## Exercise prompt
Give the lines of the data from the line with "How do I perform: Uncheck" up to and including the line with "click(407, 186)" as a JSON list of strings, one string per line, with blank lines left out.

## Records to process
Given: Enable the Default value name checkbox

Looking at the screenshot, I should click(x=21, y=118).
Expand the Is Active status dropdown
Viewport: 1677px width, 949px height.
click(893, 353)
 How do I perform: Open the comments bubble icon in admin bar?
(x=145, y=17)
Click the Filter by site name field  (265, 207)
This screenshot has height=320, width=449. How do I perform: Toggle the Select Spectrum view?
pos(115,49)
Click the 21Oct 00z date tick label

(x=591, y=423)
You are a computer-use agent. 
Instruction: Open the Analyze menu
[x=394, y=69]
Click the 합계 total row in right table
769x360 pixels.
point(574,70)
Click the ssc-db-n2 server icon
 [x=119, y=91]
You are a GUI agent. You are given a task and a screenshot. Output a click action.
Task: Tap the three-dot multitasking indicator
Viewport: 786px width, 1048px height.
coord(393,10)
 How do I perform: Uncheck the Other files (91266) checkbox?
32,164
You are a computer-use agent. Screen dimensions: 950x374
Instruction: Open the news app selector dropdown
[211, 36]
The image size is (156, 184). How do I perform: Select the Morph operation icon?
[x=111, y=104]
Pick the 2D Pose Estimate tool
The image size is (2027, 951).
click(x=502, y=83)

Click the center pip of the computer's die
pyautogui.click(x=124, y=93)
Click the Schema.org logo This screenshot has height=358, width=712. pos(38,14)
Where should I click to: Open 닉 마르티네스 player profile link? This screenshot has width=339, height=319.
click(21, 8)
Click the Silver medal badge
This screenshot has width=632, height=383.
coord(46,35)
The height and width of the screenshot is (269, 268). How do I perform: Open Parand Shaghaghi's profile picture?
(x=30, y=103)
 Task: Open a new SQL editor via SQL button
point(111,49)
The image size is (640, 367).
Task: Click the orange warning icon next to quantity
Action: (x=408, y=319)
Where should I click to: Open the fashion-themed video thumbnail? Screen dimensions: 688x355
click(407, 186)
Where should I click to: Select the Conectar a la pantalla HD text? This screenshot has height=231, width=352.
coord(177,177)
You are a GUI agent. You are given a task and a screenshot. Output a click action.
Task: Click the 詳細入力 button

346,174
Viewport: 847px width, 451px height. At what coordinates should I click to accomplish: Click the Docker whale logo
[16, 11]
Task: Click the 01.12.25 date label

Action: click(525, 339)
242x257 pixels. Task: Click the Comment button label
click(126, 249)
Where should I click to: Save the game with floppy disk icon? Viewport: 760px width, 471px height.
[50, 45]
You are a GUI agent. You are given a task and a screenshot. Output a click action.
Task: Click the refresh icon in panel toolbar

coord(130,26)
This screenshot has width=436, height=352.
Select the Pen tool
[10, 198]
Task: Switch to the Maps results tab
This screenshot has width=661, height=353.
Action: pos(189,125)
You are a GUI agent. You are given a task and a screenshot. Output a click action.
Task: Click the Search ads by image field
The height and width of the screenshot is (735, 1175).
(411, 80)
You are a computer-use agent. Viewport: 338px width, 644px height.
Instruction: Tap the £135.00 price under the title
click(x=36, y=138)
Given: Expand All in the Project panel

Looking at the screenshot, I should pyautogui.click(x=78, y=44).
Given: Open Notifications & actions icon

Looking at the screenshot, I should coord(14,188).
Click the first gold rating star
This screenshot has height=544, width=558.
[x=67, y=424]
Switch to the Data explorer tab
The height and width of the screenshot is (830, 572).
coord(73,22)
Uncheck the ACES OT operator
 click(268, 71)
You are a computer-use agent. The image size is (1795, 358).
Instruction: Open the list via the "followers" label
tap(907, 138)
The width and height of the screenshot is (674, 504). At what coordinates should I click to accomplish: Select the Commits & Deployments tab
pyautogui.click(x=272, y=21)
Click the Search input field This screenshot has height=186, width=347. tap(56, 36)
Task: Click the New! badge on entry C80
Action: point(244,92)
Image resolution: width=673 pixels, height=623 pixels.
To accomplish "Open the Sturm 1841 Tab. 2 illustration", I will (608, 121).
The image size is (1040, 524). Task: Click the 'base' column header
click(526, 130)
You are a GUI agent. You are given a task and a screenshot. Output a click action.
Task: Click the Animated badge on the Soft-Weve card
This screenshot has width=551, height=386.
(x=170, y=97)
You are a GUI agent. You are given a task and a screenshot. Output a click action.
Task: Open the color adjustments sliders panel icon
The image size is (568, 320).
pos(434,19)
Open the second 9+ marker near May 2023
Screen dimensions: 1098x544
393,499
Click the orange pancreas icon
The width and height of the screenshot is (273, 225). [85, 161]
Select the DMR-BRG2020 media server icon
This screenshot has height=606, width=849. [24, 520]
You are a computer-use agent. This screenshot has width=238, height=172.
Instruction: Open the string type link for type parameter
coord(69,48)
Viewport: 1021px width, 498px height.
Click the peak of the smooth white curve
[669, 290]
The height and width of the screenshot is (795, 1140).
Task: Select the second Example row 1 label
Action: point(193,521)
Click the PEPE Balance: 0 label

## Task response
[
  " How do I perform: Uncheck the Other files (91266) checkbox?",
  "32,164",
  "You are a computer-use agent. Screen dimensions: 950x374",
  "Instruction: Open the news app selector dropdown",
  "[211, 36]",
  "The image size is (156, 184). How do I perform: Select the Morph operation icon?",
  "[x=111, y=104]",
  "Pick the 2D Pose Estimate tool",
  "The image size is (2027, 951).",
  "click(x=502, y=83)",
  "Click the center pip of the computer's die",
  "pyautogui.click(x=124, y=93)",
  "Click the Schema.org logo This screenshot has height=358, width=712. pos(38,14)",
  "Where should I click to: Open 닉 마르티네스 player profile link? This screenshot has width=339, height=319.",
  "click(21, 8)",
  "Click the Silver medal badge",
  "This screenshot has width=632, height=383.",
  "coord(46,35)",
  "The height and width of the screenshot is (269, 268). How do I perform: Open Parand Shaghaghi's profile picture?",
  "(x=30, y=103)",
  " Task: Open a new SQL editor via SQL button",
  "point(111,49)",
  "The image size is (640, 367).",
  "Task: Click the orange warning icon next to quantity",
  "Action: (x=408, y=319)",
  "Where should I click to: Open the fashion-themed video thumbnail? Screen dimensions: 688x355",
  "click(407, 186)"
]